On Leave Fall and Spring semesters

Office: 2-273

Research

Geometric Analysis, PDEs

Bio

Tristan Collins joined the mathematics faculty as Assistant Professor in September 2018. Collins earned his B.Sc at the University of British Columbia in 2009, after which he completed his Ph.D at Columbia University in 2014 under the direction of Duong H. Phong. Subsequently, he had a four year appointment as a Benjamin Peirce Assistant Professor at Harvard University.
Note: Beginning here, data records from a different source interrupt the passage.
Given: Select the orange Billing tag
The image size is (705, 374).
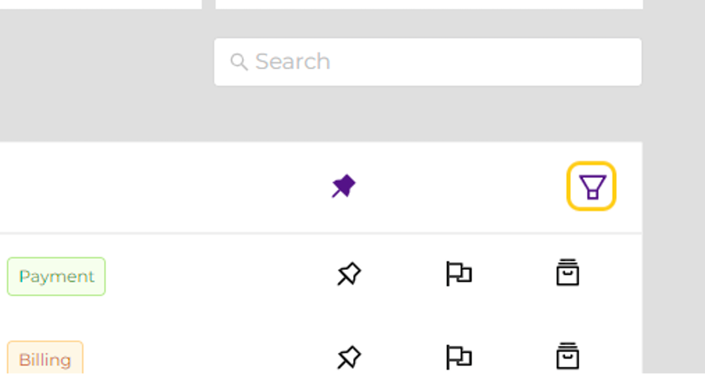Looking at the screenshot, I should pyautogui.click(x=45, y=358).
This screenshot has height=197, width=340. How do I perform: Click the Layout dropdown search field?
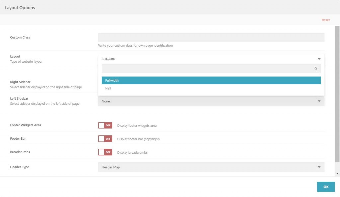click(211, 69)
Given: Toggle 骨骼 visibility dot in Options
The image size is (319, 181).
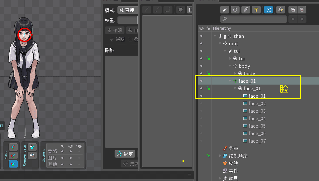Looking at the screenshot, I should (x=71, y=151).
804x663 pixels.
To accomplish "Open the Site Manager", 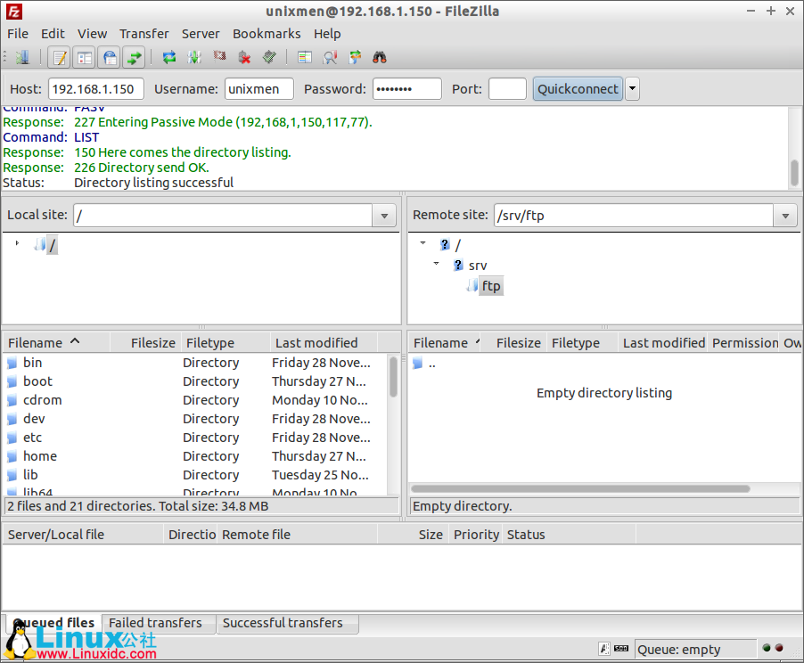I will coord(21,57).
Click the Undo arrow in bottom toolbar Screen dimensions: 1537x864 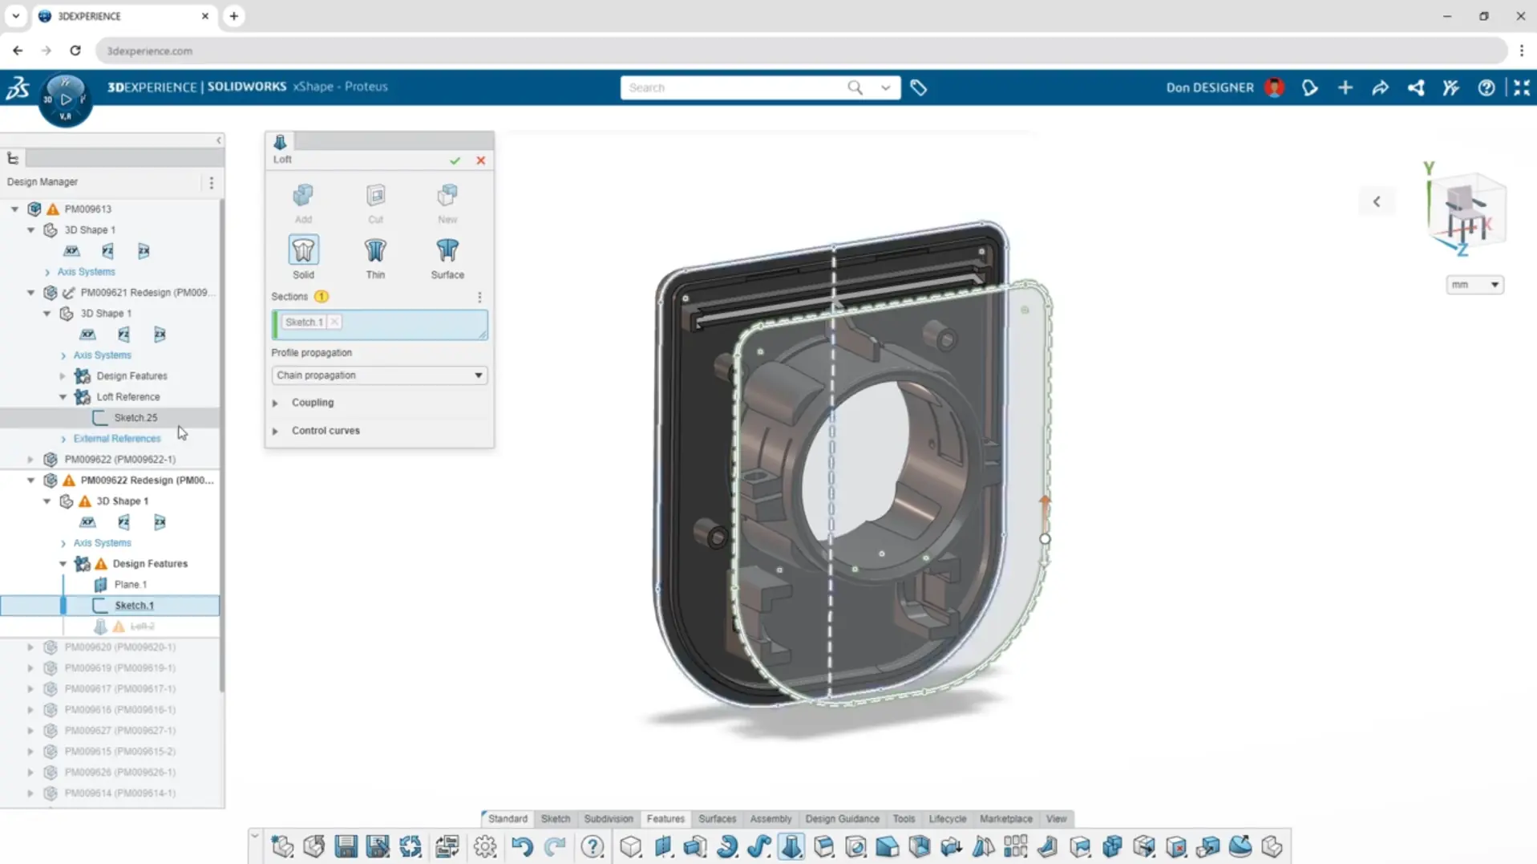click(522, 846)
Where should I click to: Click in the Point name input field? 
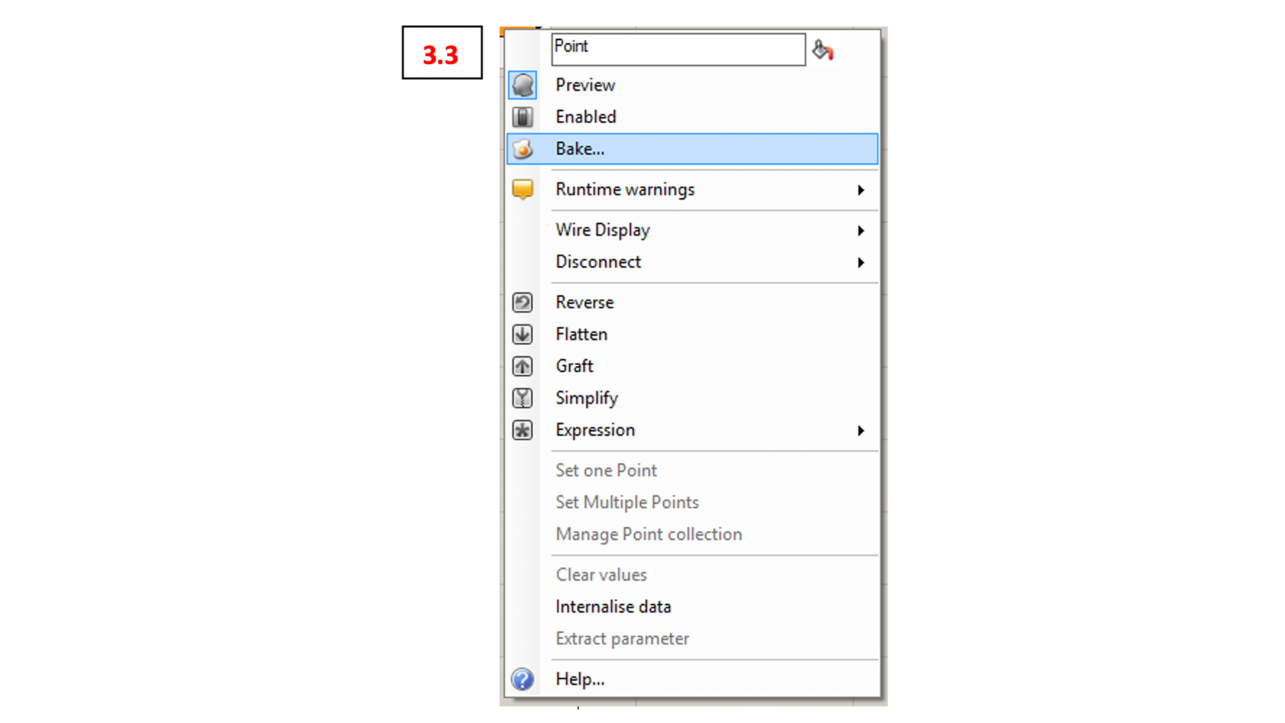coord(678,47)
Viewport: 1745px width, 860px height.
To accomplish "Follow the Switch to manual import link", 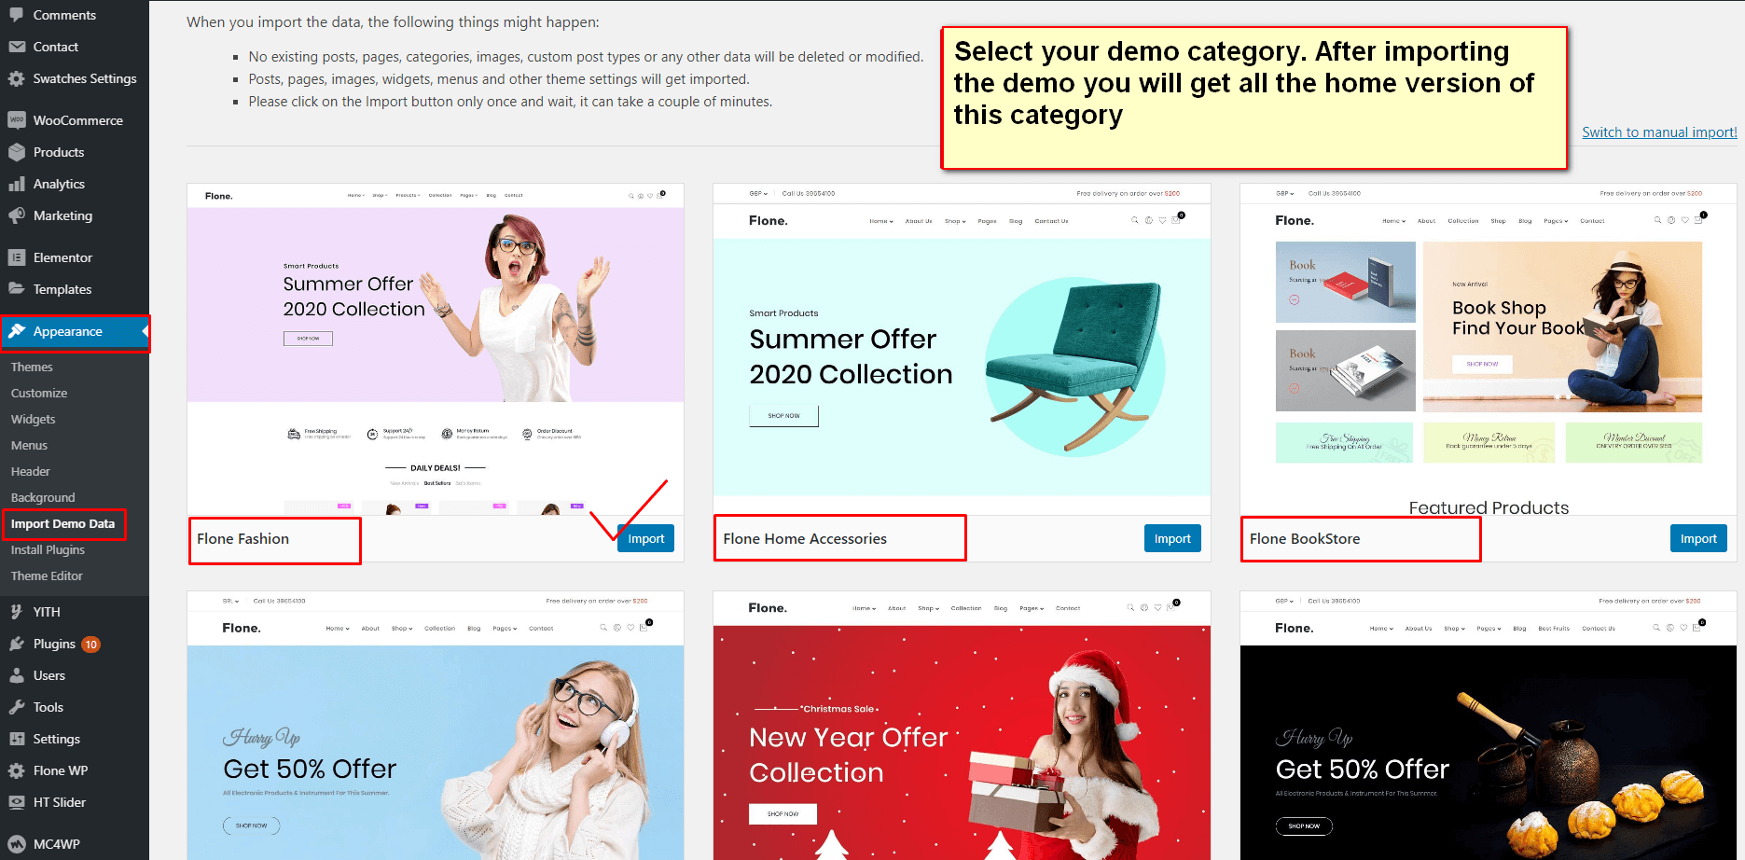I will pyautogui.click(x=1659, y=132).

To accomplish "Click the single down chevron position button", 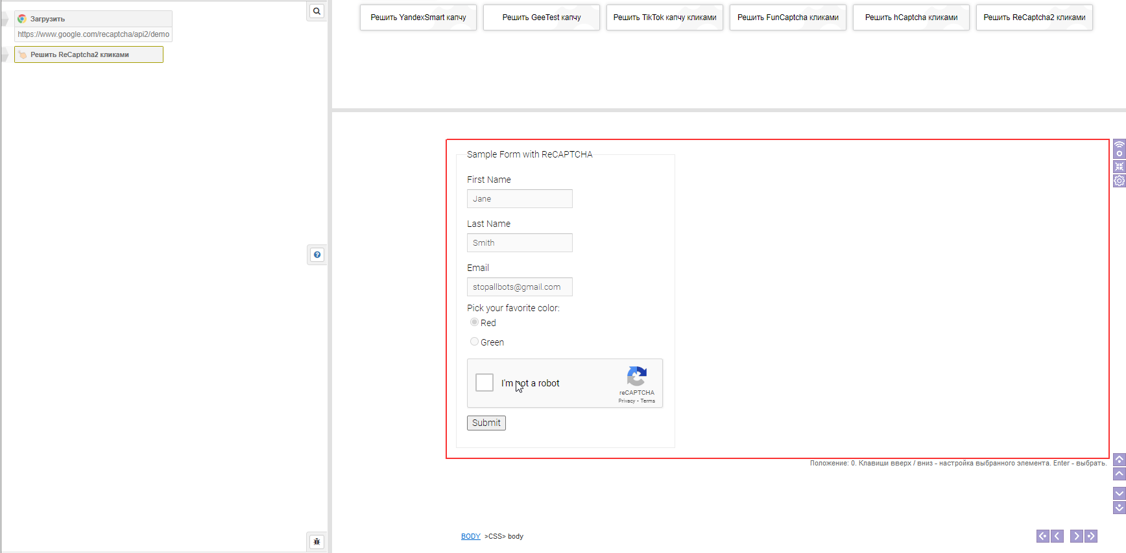I will click(1119, 493).
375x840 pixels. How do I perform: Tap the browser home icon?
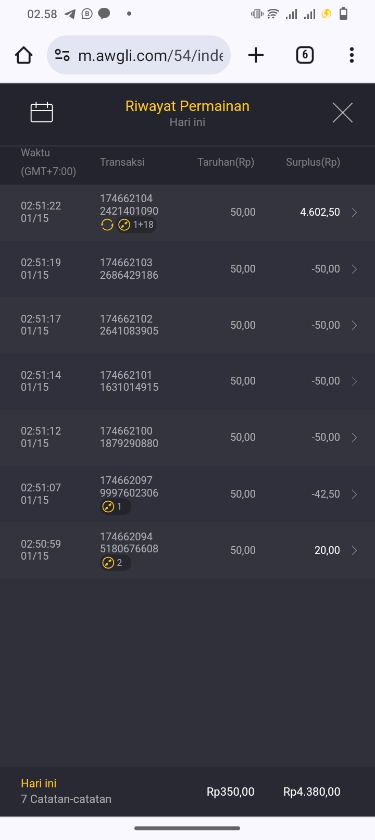coord(23,55)
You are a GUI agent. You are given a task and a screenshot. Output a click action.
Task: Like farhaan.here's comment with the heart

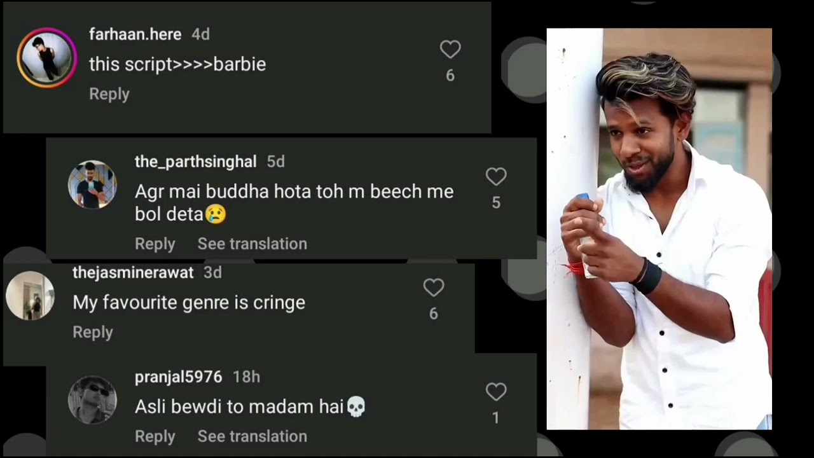(x=450, y=50)
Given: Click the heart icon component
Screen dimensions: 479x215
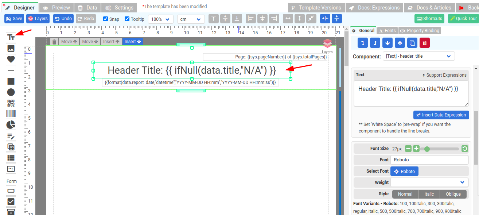Looking at the screenshot, I should pos(11,59).
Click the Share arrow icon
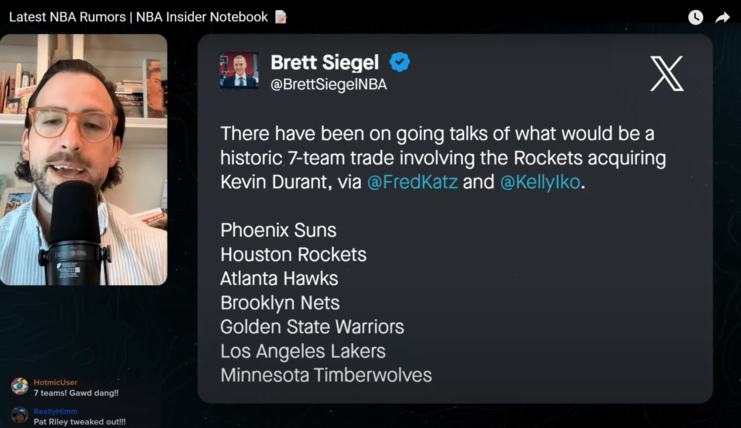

Collins has produced important results at the intersection of geometric analysis, partial differential equations and algebraic geometry. In joint work with Valentino Tosatti, Collins described the singularity formation of the Ricci flow on Kahler manifolds in terms of algebraic data. In recent work with Gabor Szekelyhidi, he gave a necessary and sufficient algebraic condition for existence of Ricci-flat metrics, which play an important role in String Theory and mathematical physics. This result lead to the discovery of infinitely many new Einstein metrics on the five dimensional sphere. With Shing-Tung Yau and Adam Jacob, Collins is studying the relationship between categorical stability conditions and existence of solutions to differential equations arising from mirror symmetry.

Collins received the 2018 Sloan Research Fellowship; and in 2021, the André Aisenstadt Prize in Mathematics, awarded to a young outstanding Canadian mathematician.